Walking while texting can be dangerous—a fact that was recently reconfirmed in England.

A 20-foot-high sculpture of two clasped hands that formed an archway over a path on the grounds of the Salisbury Cathedral in Wiltshire had to be relocated because walkers kept bumping into it (despite the 6 feet, 4 inches of clearance beneath the center of it), the BBC reports.

In a Facebook post last week that showed “The Kiss” being moved by crane, artist Sophie Ryder wrote the galvanized steel wire sculpture was moved “because people were walking through texting and said they bumped their heads! Oh well!!”

A cathedral official didn’t specify texting as the issue, but said “during the hours of darkness” there were some incidents.

The sculpture was installed earlier this month as part of an exhibit on the cathedral lawn, reports the Telegraph; the show runs through July 3.

> **Information supplied**
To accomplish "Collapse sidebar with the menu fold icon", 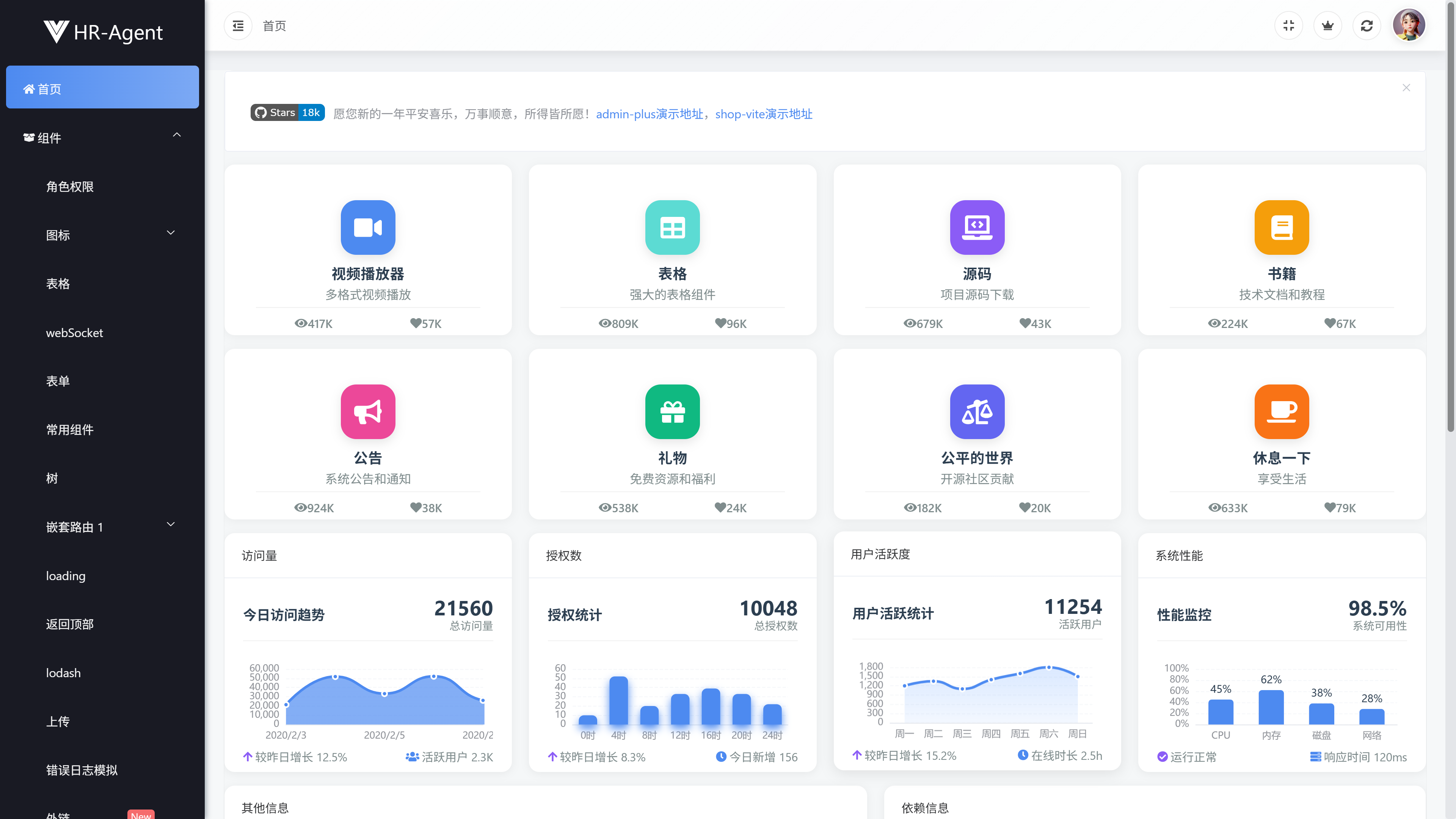I will 238,26.
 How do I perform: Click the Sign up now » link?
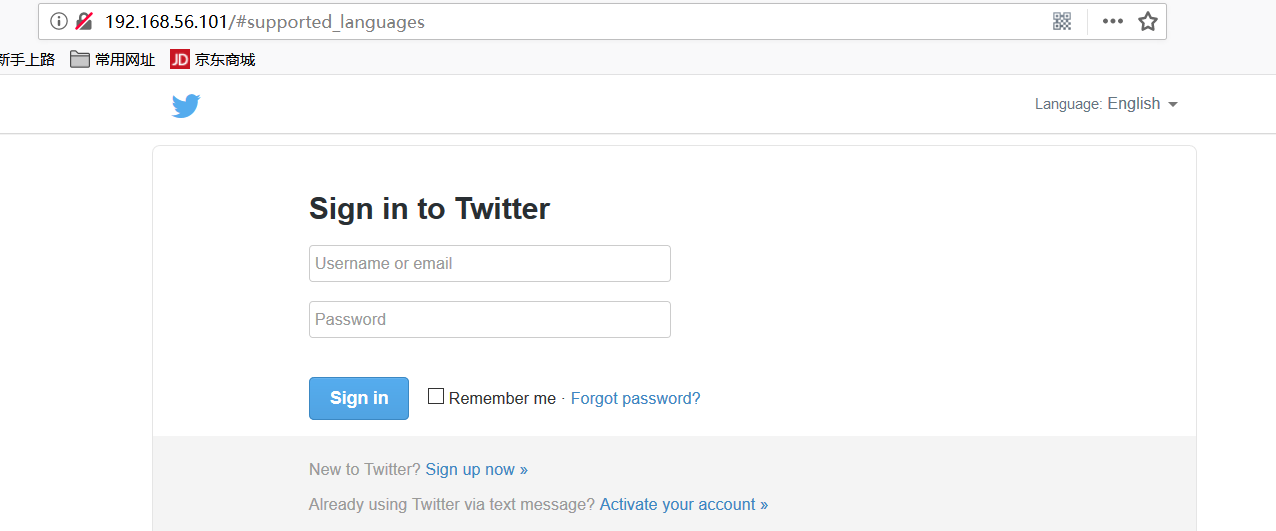coord(476,469)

> **Problems and tasks**
**A.** Decide whether each of these statements agrees with the article about the sculpture at Salisbury Cathedral, answering yes or no and quoting the words of the article that settle it: (i) The sculpture stands 20 feet high. (ii) A cathedral official named texting as the cause of the incidents. (iii) The exhibit runs through July 3.
**B.** According to the article about the sculpture at Salisbury Cathedral, what material is "The Kiss" made of?
**C.** Resume the article about the sculpture at Salisbury Cathedral after its final sentence, picking up where it stops.

> **Replies**
**A.**
(i) Yes: "A 20-foot-high sculpture of two clasped hands"
(ii) No: "A cathedral official didn’t specify texting as the issue"
(iii) Yes: "the show runs through July 3"

**B.** It is made of galvanized steel wire.

**C.**
The dangers of texting while walking are well documented. See: the woman who took an unintended dip in a frigid canal in Birmingham, England (her surname, ironically, was Safe), and the lady in Pennsylvania who took a header into a shopping mall fountain.

In 2014, more than 2,500 pedestrians ended up in the ER for accidents related to cellphone distraction, Fortune reports. That happened fewer than 250 times in 2006.

Rather than pocketing their smartphones, however, pedestrians have developed a protective gait, according to NPR. Researchers found that while navigating an obstacle course and using a smartphone, “people actually slowed down and engaged in a more protective or cautious walking pattern,” says an author of the study.